Starting from the line containing "Open the General Info menu entry", write out the rest of the entries exactly, through the final line, including nothing else.

** Extracted records **
————————
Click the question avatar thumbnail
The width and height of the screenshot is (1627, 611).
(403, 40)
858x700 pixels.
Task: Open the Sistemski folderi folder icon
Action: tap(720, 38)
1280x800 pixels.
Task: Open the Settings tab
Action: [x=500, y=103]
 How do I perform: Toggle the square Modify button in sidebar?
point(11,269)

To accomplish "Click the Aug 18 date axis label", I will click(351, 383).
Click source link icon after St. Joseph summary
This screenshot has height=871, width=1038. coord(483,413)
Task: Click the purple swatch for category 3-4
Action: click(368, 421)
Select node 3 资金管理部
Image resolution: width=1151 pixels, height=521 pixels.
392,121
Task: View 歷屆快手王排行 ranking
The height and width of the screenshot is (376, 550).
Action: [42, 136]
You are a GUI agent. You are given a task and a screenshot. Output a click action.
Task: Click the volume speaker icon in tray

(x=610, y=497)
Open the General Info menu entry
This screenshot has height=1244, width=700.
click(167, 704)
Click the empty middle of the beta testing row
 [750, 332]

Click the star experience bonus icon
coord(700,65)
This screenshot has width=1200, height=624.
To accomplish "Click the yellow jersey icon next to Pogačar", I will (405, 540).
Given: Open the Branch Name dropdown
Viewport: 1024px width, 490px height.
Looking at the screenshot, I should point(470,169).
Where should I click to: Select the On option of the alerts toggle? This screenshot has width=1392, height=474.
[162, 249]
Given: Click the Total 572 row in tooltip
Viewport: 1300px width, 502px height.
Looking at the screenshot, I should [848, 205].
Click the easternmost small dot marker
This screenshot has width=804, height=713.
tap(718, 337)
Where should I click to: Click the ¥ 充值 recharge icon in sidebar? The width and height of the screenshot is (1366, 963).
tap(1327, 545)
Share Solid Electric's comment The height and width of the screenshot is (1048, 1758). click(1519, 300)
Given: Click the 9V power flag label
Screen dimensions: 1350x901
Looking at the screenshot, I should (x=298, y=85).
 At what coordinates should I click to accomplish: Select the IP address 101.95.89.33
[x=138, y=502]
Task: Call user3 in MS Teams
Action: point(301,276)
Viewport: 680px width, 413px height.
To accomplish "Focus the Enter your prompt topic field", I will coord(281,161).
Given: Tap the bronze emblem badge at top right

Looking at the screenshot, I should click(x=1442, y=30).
————————
** OUTPUT BELOW **
Open the General Info menu entry
This screenshot has height=1244, width=700.
click(167, 704)
Click the empty middle of the beta testing row
 [750, 332]

Click the star experience bonus icon
coord(700,65)
This screenshot has width=1200, height=624.
To accomplish "Click the yellow jersey icon next to Pogačar", I will (405, 540).
Given: Open the Branch Name dropdown
Viewport: 1024px width, 490px height.
Looking at the screenshot, I should point(470,169).
Where should I click to: Select the On option of the alerts toggle? This screenshot has width=1392, height=474.
[162, 249]
Given: Click the Total 572 row in tooltip
Viewport: 1300px width, 502px height.
Looking at the screenshot, I should [848, 205].
Click the easternmost small dot marker
This screenshot has width=804, height=713.
tap(718, 337)
Where should I click to: Click the ¥ 充值 recharge icon in sidebar? The width and height of the screenshot is (1366, 963).
tap(1327, 545)
Share Solid Electric's comment The height and width of the screenshot is (1048, 1758). click(1519, 300)
Given: Click the 9V power flag label
Screen dimensions: 1350x901
Looking at the screenshot, I should (x=298, y=85).
 At what coordinates should I click to accomplish: Select the IP address 101.95.89.33
[x=138, y=502]
Task: Call user3 in MS Teams
Action: point(301,276)
Viewport: 680px width, 413px height.
To accomplish "Focus the Enter your prompt topic field", I will coord(281,161).
Given: Tap the bronze emblem badge at top right

Looking at the screenshot, I should click(x=1442, y=30).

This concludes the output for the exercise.